[Job]:
Count the lines below that contain the word "icon", matching case exactly, and reply with only the number.

[Given data]:
--- Begin ---

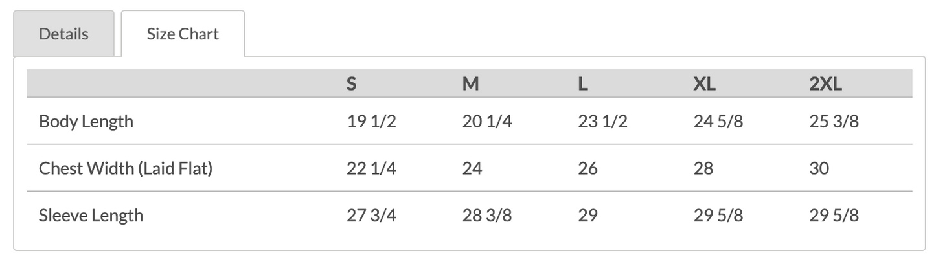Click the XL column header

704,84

--- End ---
--- Begin ---

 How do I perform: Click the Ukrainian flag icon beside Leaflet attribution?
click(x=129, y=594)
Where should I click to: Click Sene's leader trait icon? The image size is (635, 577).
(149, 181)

--- End ---

[Exercise output]:
2